He pasado la mayor parte de mi vida arando letras, cosiendo historias, tejiendo redes de ideas y telas de sentimientos. Hubo momentos en los que iba, como dice Rafael Cadenas, «hacia donde no llega / ningún camino». Y resulta que, ahora, soy importante.
Sé que soy importante para un niño de casi tres años, mi nieto, que no es consciente de lo importante que él es para mí. Yo lo cuido, pero, en ocasiones, los papeles se confunden y no se sabe bien quién de los dos necesita y está más pendiente del otro.
«Fue el tiempo que pasaste con tu rosa lo que la hizo tan importante» (Antoine de Saint-Exupéry, El Principito).

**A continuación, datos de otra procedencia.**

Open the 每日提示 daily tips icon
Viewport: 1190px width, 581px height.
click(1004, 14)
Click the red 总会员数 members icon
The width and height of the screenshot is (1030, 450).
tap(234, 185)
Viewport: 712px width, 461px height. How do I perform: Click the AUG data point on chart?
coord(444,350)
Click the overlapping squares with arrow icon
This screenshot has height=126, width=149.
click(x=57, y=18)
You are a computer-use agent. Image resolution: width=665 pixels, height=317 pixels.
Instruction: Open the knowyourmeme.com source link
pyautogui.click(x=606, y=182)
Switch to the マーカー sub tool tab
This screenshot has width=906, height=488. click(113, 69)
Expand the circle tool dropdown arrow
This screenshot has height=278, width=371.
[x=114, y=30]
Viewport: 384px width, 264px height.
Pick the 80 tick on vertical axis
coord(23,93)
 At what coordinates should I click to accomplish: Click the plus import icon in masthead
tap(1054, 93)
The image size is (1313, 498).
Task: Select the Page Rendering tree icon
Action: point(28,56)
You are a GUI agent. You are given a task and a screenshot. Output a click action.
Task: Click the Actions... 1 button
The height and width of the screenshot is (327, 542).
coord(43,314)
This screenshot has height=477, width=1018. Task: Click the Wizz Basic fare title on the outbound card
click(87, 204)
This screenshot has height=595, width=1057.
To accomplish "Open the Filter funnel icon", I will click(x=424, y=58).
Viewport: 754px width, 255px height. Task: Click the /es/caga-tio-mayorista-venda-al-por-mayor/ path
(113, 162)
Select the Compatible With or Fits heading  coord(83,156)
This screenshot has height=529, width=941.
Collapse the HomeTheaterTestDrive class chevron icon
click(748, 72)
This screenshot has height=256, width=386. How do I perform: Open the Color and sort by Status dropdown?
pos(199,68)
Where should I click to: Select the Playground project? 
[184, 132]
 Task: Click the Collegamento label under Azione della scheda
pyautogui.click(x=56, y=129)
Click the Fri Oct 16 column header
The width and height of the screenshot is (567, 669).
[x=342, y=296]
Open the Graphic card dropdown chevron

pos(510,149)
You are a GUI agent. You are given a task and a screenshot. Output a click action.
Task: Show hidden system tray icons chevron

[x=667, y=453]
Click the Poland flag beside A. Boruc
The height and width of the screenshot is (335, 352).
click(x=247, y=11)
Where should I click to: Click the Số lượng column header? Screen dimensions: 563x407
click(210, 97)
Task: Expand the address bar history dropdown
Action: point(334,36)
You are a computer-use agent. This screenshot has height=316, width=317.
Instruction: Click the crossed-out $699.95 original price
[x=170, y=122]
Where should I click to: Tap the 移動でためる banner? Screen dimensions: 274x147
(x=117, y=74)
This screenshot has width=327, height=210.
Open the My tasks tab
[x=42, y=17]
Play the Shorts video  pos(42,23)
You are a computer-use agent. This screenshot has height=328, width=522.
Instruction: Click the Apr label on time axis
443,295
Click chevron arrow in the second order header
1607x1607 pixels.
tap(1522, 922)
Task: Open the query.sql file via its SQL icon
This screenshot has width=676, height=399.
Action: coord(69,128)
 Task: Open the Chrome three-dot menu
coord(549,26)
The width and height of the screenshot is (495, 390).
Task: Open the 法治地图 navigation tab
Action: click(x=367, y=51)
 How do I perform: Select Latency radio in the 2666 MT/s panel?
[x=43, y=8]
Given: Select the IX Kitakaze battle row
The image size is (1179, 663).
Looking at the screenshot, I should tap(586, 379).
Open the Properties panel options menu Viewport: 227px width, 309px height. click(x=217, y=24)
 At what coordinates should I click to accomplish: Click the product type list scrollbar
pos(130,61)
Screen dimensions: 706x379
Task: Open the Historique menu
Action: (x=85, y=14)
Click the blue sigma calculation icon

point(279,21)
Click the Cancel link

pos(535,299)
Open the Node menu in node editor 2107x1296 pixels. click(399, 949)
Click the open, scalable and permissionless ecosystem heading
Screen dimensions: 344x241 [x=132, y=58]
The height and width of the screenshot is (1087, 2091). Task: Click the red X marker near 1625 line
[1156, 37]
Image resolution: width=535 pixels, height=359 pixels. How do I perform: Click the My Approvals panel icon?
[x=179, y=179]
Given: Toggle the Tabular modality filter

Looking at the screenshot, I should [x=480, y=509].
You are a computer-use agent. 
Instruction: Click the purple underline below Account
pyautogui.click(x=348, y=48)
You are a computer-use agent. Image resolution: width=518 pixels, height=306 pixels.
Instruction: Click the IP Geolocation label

El cuidado demuestra que la dependencia forma parte de la condición humana, que la autonomía absoluta no existe y que no somos intocables. A la hora de la verdad vivimos enlazados y enredados unos con otros. El respeto mutuo debería facilitar la conexión.
Uno de los secretos para conseguirlo es entender la leyenda que hay a la entrada de un monasterio cisterciense: «la puerta está abierta, el corazón más (porta patet, cor magis)».
Otro secreto es el amor gratuito, igual que hizo Eneas cuando cargó con su padre Anquises a cuestas para salir de Troya camino del destierro (Virgilio, Eneida, II).
«Con el amor a cuestas, dormidos y despiertos», decía Miguel Hernández.
Frente a la oleada actual de fanáticos, de bulos y discursos de odio, prefiero esta sencilla certeza: sentirme querido por un niño al que adoro. Por eso creo que soy importante. No necesito más.